Haben die Spieler sich wirklich Gedanken gemacht, was für eine Botschaft sie damit vertreten?

Die deutschen Nationalspieler Gündogan und Can haben ihre Likes des Salut-Fotos von Freitag zurück genommen. St. Pauli hat seinen Stürmer Cenk Sahin nach einem Instagram-Post freigestellt. Er schrieb: „Wir sind an der Seite unseres heldenhaften Militärs und der Armeen. Unsere Gebete sind mit euch!“ Vielleicht hoffen die Fußballspieler, dass „ihre“ Soldaten nicht verletzt werden. Wollen zeigen, dass sie mitfühlen und bedanken sich, dass sie selbst ihr Leben nicht aufs Spiel setzen müssen.

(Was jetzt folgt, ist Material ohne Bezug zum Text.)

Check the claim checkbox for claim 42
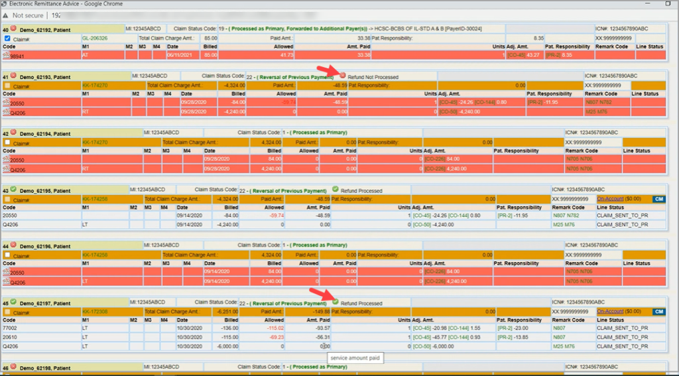The image size is (679, 376). tap(7, 143)
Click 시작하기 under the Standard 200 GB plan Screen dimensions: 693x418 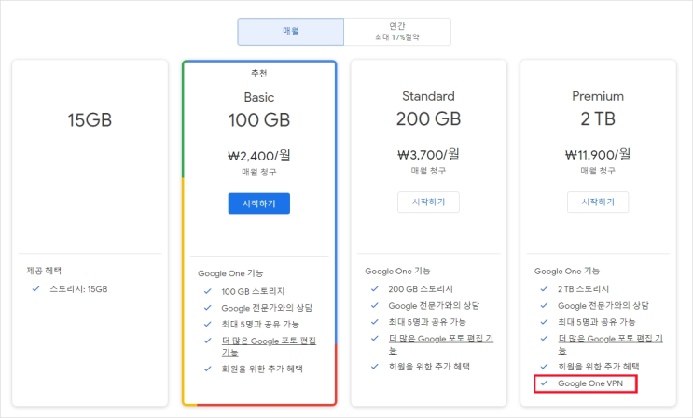[x=428, y=202]
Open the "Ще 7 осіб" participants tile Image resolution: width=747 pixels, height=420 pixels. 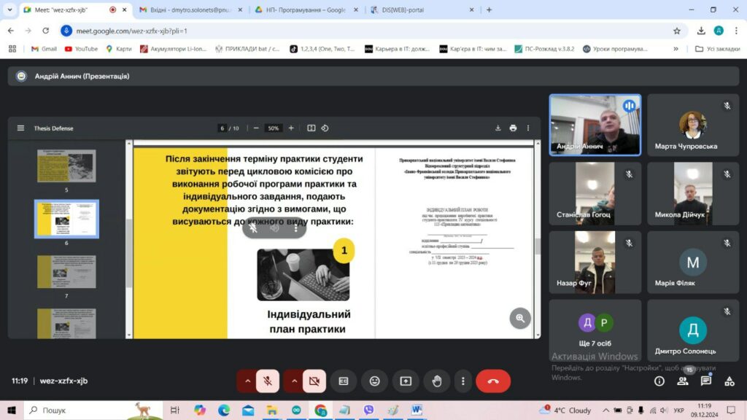[x=595, y=330]
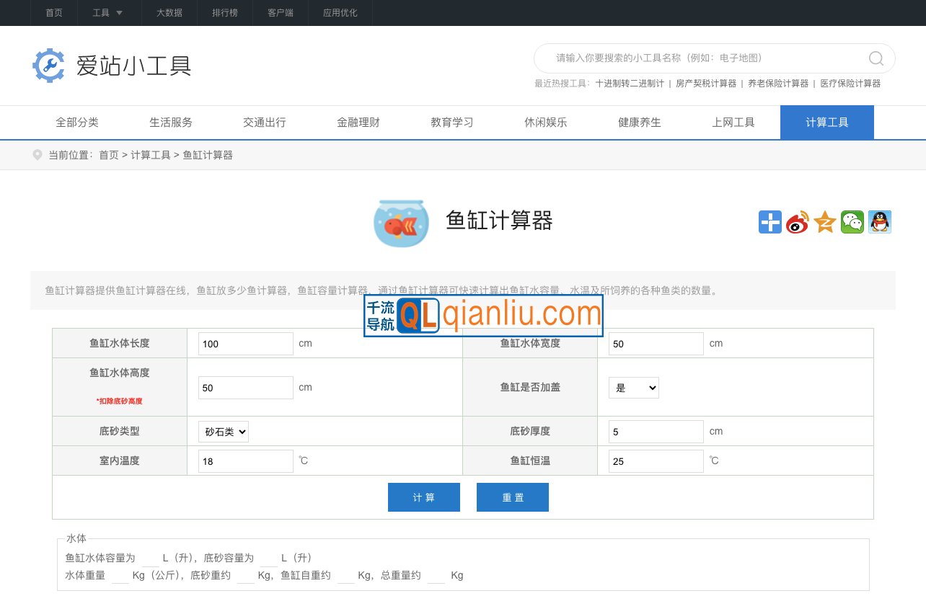Click the 计算 button to calculate
Screen dimensions: 926x596
click(x=423, y=497)
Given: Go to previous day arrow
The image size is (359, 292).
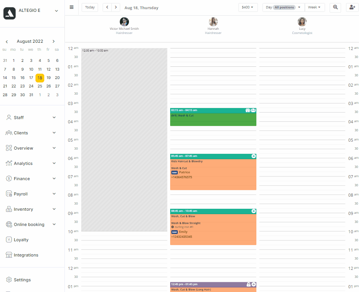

Aber wo ist die Empathie gegenüber den Opfern auf kurdischer Seite?

Was sie mit dieser kleinen Geste eigentlich sagen ist: „Juhu, wir sind dabei Kurden zu töten. Die sind sowieso doof. Wir Türken sind viel besser.“ Und das wollen sie bestimmt nicht… oder doch?

Die klare Grenze zwischen „uns“ und den „Anderen“, die der Patriotismus zieht, steht im Fußball vielleicht noch für leidenschaftliches Wetteifern. Er wird aber seit jeher benutzt, um zu unterdrücken, auszubeuten und zu töten. Und um Menschen dafür zu instrumentalisieren. Menschen, die nicht weiter denken. So wie die Spieler.